Maltempo 2019, via alle richieste di rimborso di privati e imprese per i danni

Gli episodi di maggio e novembre riguardano tutte le Province dell'Emilia-Romagna e comprendono anche gli ultimi danni causati dalla rotta del fiume Idice nel bolognese. Quelli di giugno reggiano, modenese e bolognese. I contributi potranno arrivare fino all'80% per le abitazioni principali e al 50% per le seconde case. Alle imprese fino a 450 mila euro per ogni sede danneggiata

C’è tempo fino al 2 marzo prossimo per presentare domanda di rimborso, accompagnata da relativa perizia asseverata, per i danni subiti da privati e attività produttive in seguito alle tre emergenze nazionali che hanno interessato l'Emilia-Romagna nel 2019: il maltempo di maggio che ha riguardato tutte le Province e comprende l’alluvione di Villafranca nel forlivese, quello di giugno, che hanno interessato il reggiano, il modenese e il bolognese, e le piogge eccezionali di novembre, anche qui da Piacenza a Rimini e compresa anche la rotta dell’Idice nel bolognese.

Per le abitazioni principali, gli indennizzi potranno coprire fino all'80% dei danni nel limite massimo di 150 mila euro; il tetto potrà salire fino a un massimo di 187 mila 500 euro per le case distrutte o da delocalizzare, destinate ad abitazioni principali del proprietario alla data dell'evento, con l'aggiunta di 10 mila euro “una tantum” per le demolizioni, se necessarie.

Per le seconde case il contributo potrà invece arrivare fino al 50% e comunque nel limite massimo di 150 mila euro.

In entrambi i casi, per danni superiori a 10 mila euro, alla domanda deve essere allegata una perizia asseverata.

Per quanto riguarda le attività produttive, i contributi potranno essere assegnati fino a un tetto massimo di 450 mila euro per ogni sede danneggiata. Il rimborso verrà concesso fino al 50% del valore minimo tra la stima della perizia asseverata che l'impresa deve fornire e il costo effettivamente sostenuto o da sostenere, se minore. La percentuale salirà all'80% solo per il ripristino o sostituzione di macchinari, attrezzature, arredi o acquisto di scorte di materie prime, semilavorati e prodotti finiti.
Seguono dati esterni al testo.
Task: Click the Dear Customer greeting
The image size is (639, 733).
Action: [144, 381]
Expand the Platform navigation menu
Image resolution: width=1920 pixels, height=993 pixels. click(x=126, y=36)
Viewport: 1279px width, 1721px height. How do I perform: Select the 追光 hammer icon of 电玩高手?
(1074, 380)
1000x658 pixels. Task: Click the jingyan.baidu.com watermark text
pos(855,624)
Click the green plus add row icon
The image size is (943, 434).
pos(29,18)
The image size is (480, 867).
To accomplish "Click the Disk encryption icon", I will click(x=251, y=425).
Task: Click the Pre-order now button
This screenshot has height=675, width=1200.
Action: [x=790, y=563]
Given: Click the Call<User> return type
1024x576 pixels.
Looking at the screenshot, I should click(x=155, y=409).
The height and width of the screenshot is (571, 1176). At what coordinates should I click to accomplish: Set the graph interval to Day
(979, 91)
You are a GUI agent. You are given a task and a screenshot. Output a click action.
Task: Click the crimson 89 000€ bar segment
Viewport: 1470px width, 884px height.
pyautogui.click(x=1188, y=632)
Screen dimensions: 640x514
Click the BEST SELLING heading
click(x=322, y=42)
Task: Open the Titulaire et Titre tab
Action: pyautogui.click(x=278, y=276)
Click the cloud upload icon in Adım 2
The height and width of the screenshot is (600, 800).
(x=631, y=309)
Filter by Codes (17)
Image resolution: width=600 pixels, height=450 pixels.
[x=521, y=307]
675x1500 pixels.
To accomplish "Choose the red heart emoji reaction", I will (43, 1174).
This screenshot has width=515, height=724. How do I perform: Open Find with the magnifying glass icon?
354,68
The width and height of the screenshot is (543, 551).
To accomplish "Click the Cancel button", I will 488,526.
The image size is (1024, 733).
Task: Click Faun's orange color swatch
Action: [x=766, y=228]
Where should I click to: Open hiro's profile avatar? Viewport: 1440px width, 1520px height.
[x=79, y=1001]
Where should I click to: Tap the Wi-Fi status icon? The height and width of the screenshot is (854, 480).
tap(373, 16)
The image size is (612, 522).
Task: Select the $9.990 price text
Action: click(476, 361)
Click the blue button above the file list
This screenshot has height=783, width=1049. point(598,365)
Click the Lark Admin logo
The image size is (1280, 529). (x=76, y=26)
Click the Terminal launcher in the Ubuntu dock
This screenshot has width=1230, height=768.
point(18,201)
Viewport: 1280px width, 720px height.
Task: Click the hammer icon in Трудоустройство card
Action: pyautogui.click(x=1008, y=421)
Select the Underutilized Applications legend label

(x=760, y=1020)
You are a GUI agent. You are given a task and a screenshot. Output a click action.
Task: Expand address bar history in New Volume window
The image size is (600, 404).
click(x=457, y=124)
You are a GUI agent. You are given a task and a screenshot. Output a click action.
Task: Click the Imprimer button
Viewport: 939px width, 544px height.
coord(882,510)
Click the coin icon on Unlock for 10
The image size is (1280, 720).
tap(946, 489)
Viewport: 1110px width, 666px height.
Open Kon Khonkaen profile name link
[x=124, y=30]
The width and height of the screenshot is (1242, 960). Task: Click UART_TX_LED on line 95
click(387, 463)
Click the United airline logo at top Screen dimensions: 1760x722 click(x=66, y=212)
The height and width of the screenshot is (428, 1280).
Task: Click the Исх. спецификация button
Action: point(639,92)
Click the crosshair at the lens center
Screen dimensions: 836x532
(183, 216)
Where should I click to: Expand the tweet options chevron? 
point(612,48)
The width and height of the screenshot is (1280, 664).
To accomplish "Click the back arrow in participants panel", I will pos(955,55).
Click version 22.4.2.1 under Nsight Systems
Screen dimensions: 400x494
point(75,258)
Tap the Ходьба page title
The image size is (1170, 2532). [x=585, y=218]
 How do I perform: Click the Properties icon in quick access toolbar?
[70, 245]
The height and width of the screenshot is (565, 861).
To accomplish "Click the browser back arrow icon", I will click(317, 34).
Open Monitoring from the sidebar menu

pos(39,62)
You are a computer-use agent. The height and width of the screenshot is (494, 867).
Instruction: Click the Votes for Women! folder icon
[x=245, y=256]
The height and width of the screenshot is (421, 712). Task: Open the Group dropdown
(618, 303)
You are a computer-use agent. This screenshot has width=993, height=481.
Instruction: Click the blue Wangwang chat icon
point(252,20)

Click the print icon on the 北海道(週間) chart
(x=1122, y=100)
I bandi che disciplinano i termini, le finalità e le modalità per il riconoscimento dei contributi sono stati pubblicati oggi sul Bollettino ufficiale della Regione e sono consultabili sul sito dell’Agenzia regionale per la sicurezza territoriale e la protezione civile http://protezionecivile.regione.emilia-romagna.it/ 

Dal 2 marzo ed entro i 4 mesi successivi, i Comuni provvederanno all’istruttoria controllando le istanze pervenute. Gli elenchi delle domande ammissibili, con il relativo ammontare finanziario richiesto, saranno quindi comunicati al Dipartimento della protezione civile per ottenere l’apposito stanziamento e procedere alle liquidazioni.